The major problem is to get the distribution system organized.
This, in turn, is being handicapped again by the goddamn Indians because most of the roads run parallel to the frontier and very close to the frontier, and they're blowing them up every night.
So if we can, it's really almost exclusively a distribution problem.
Well, I told Rogers when I talked to him about this, I told him that you hadn't reached him yet.
That's right.
I told him that you...
But what we've got to avoid also, Mr.

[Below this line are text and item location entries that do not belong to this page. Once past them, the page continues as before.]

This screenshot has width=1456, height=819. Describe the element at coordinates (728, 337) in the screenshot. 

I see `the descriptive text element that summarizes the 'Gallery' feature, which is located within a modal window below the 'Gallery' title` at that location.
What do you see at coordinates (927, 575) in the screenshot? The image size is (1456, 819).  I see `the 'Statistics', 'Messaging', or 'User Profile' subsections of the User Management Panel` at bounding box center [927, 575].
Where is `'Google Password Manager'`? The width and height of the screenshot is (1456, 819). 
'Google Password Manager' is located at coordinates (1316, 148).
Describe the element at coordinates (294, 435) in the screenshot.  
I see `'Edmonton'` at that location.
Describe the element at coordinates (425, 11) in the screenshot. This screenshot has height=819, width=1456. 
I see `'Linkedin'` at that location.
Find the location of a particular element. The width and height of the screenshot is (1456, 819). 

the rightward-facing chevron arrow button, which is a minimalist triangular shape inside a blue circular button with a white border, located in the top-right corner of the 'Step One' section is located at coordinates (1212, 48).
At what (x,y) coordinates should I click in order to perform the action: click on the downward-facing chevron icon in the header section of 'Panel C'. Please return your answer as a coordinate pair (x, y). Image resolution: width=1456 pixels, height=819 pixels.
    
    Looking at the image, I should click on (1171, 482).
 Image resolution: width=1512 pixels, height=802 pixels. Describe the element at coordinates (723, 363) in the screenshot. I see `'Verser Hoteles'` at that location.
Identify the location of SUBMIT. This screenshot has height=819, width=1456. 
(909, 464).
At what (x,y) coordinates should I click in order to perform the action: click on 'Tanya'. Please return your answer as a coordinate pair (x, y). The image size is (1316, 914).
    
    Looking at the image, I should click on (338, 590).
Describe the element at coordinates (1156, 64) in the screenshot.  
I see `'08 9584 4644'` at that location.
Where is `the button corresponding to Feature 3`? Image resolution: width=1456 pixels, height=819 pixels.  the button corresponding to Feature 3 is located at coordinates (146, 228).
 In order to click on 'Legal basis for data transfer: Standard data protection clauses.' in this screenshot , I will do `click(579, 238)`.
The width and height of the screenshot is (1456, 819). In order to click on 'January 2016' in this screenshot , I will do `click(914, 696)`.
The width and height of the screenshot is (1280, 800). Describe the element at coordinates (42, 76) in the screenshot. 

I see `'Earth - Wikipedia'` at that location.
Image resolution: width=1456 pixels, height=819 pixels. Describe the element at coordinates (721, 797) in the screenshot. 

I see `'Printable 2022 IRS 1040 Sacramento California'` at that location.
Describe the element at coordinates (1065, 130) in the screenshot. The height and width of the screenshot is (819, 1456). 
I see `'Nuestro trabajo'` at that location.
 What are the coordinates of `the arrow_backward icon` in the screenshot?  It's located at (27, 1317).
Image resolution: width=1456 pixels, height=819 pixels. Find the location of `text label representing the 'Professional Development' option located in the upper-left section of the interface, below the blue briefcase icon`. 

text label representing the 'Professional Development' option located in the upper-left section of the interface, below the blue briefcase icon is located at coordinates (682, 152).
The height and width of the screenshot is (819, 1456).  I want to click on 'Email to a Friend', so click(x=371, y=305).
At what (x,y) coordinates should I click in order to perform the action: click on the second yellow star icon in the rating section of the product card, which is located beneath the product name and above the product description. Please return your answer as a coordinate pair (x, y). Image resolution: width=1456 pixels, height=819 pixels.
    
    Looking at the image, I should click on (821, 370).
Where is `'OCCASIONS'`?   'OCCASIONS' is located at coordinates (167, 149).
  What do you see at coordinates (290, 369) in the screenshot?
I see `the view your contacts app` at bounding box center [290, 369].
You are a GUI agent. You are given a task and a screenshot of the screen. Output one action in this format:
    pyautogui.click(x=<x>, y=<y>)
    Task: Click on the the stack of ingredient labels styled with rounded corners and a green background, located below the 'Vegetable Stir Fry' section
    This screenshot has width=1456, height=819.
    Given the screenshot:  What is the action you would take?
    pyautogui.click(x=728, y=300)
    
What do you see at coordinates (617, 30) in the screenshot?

President, I think we ought to toughen a little bit on P.K.
But if we screw Pakistan too outrageously,
That really, and if a war starts there, that could blow up everything.
So I think we should get a refugee program started, a relief program, and get this goddamn lecturing on political structure stopped as much as we can.
Eventually there's going to be autonomy in East Bengal within the next two years.
But not in the next six months.
And the Indians are just playing a revolting, rough game.
The reason we have to prevent a famine in East Pakistan is if a famine develops, another flood of refugees will go out.
And that gives the Indians, if we can defuse the refugee and famine problem, we are depriving the Indians of an excuse to start the war.
Well, you've got the Indians.
No, they're going to stop.
They get their aid stopped when the war starts.
Yeah.
They aren't going to get any aid.
Well, we've got to get Cisco under control.
Unfortunately, every crisis in Cisco's... Yeah, this is too...
This part, that's going to be reorganized anyway.
This shouldn't be in the sense of maybe... No.
And Cisco is a maniac.
He's... What side is he on on this one?
Pakistan.
Oh.
Well, he's such a whore.
His department is on the side of Pakistan.
India.
Of India.
Yeah.
The trouble with Cisco is that he's all tactics and no strategy.
He's got a hot idea every three days.
But I'll talk to Phil.
I think Phil is on the same wavelength.
He's on the same wavelength.
This is just talking.
I'm taking you to the 45th.
It's a terrible blow-up.
Blow-up.
Right.
With regard to the wrestling and so forth, let me tell you, I don't need on the India-Pakistan, but on China in particular, I want to say very, very little.
I'm just going to be in the office.
I don't give a damn.
I'm just going to cut them off, curse them and everything.
The other India-Pakistan divided me up so that you said something about the... Oh, yes, yes.
You can figure out... That's all I need.